__To be done__
Please express the data from its first line through the line containing "pyautogui.click(x=<x>, y=<y>)" as a JSON list of strings, with one string per line and blank lines omitted.

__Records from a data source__
* * *

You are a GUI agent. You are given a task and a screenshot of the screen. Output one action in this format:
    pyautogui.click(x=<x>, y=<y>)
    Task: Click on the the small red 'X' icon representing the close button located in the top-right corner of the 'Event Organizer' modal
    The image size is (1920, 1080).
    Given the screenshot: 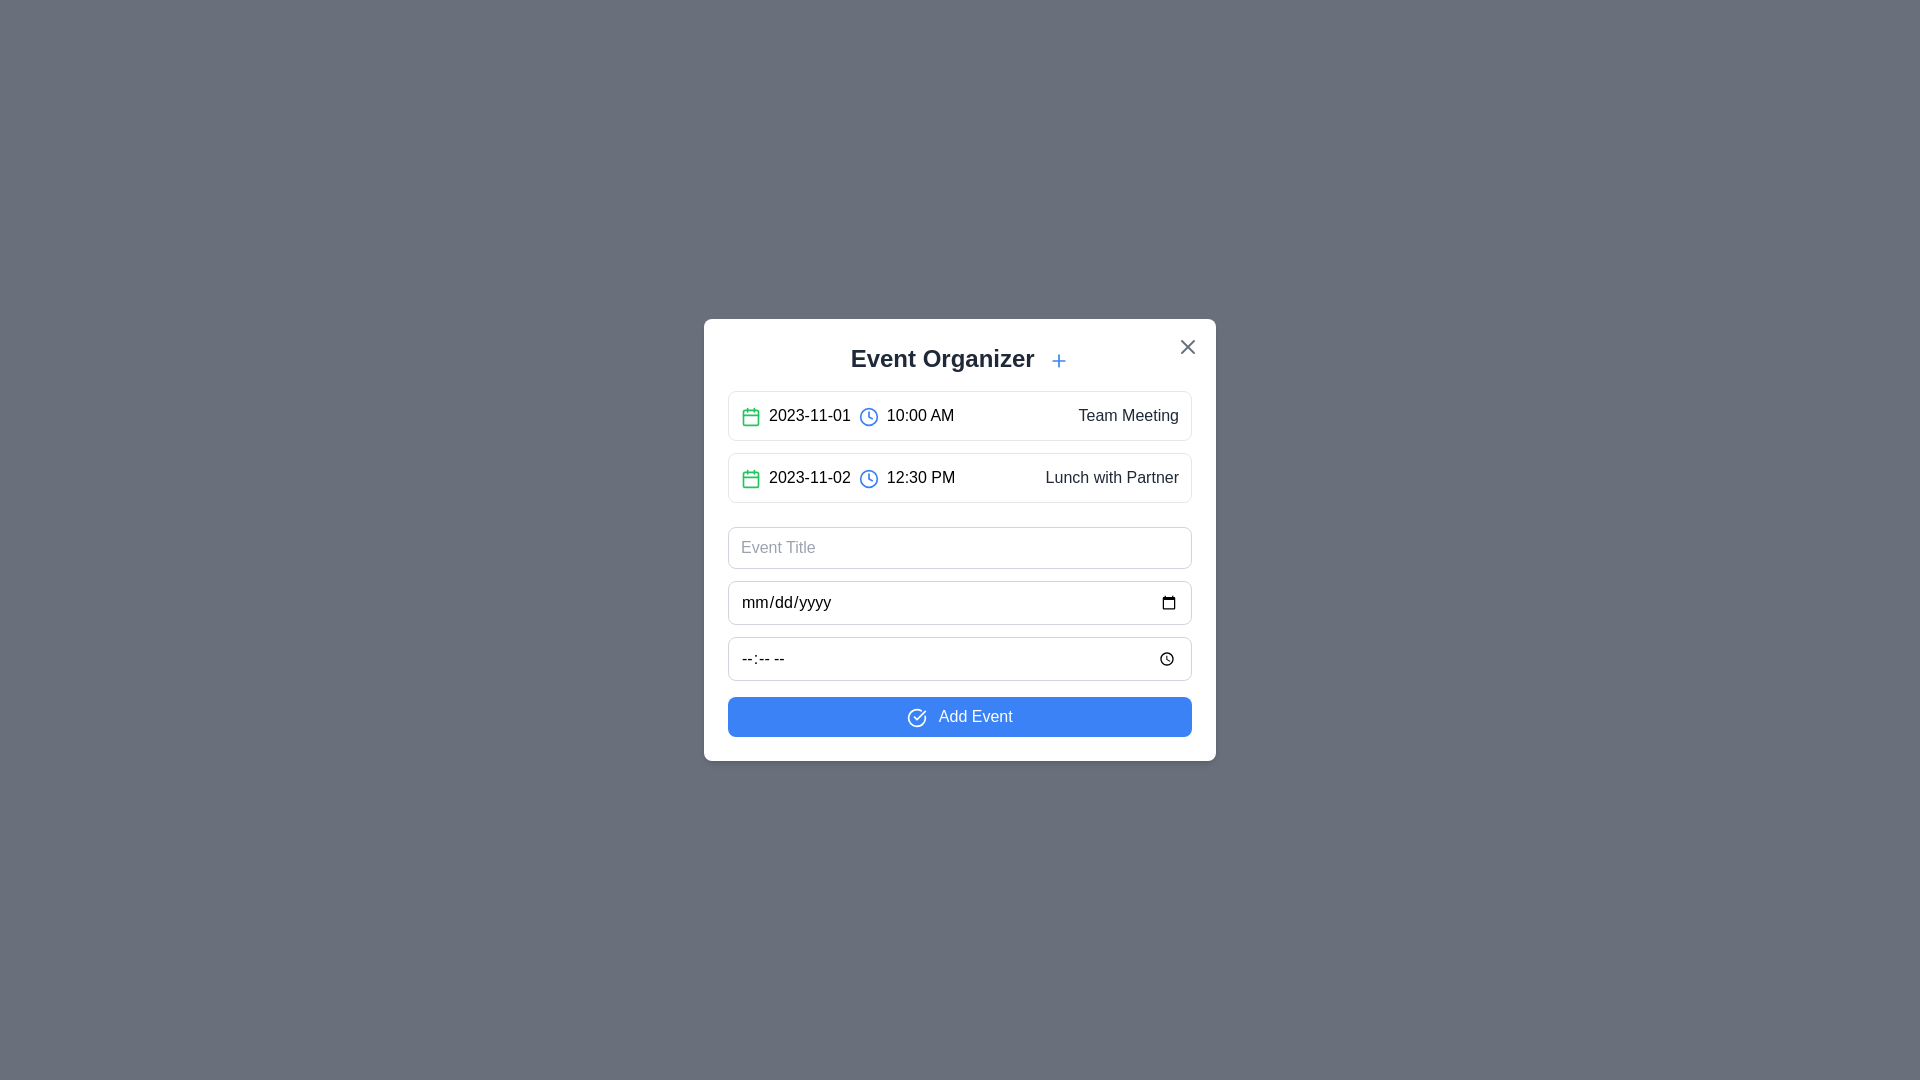 What is the action you would take?
    pyautogui.click(x=1188, y=346)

* * *

__Response to this exercise__
[
  "You are a GUI agent. You are given a task and a screenshot of the screen. Output one action in this format:",
  "    pyautogui.click(x=<x>, y=<y>)"
]